Marketing Clouds Have a Data Donut Hole. It Isn’t Sweet
Marketing clouds offer tremendous benefits. As a one-stop-shop, they give you the ability to have all your marketing tools, applications, and data easily accessible and integrated. Also, you don’t have to deal with IT overhead.
That’s the theory.
In reality, the large marketing clouds of Adobe, Oracle and Salesforce were built by acquiring companies with applications and tools marketers needed, like social, email, analytics, and then stitching them together.
Or not.
In reality, the applications now do not talk to each other well, if at all. The marketing applications don’t pass any fine grain data amongst themselves and speak only in aggregates. However, the Adobe CDP is now being developed to try and remedy this issue.
There is a “data donut hole” in the middle of the marketing clouds.

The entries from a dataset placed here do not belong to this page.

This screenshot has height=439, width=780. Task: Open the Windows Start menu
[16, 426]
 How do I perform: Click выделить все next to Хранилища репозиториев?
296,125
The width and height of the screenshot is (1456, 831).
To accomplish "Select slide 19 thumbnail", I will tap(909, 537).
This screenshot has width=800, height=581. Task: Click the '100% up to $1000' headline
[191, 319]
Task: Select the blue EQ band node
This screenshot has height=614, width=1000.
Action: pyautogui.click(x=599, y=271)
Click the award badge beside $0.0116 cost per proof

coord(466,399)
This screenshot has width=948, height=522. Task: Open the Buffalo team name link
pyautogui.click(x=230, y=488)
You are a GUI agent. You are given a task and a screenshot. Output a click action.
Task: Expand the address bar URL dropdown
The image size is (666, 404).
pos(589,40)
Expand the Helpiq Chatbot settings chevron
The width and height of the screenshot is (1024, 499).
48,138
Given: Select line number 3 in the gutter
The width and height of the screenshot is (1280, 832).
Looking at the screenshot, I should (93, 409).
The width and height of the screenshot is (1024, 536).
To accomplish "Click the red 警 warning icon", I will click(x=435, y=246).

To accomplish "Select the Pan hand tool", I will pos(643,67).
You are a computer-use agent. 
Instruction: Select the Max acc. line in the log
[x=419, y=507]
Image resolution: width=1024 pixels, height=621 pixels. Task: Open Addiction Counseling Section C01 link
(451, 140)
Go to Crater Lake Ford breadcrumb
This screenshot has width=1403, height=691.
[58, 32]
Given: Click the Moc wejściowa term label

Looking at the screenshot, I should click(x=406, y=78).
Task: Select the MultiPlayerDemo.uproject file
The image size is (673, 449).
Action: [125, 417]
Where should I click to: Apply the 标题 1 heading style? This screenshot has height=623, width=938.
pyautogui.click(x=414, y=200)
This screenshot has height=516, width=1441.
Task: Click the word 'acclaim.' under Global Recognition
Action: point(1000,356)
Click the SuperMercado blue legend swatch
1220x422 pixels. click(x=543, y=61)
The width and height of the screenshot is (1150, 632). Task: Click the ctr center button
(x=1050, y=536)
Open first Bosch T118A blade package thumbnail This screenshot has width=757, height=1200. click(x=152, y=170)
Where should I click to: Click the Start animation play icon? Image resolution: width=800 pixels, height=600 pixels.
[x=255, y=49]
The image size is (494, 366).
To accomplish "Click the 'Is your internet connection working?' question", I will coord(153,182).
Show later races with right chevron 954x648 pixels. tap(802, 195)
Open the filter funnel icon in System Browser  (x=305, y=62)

There are gaps in information and it results in inconsistent personas, off-target campaign strategies, lower engagement, and higher customer acquisition costs.
The data donut hole wasn’t deliberate. It came about because integrating disparate marketing tools and applications is extremely difficult — even if they were built using open standards.
Even with the recipe of a master baker, it’s impossible to make donuts in your own kitchen. No matter how closely you follow the directions, lack of experience and lack of technique ensure that you cannot reproduce the original.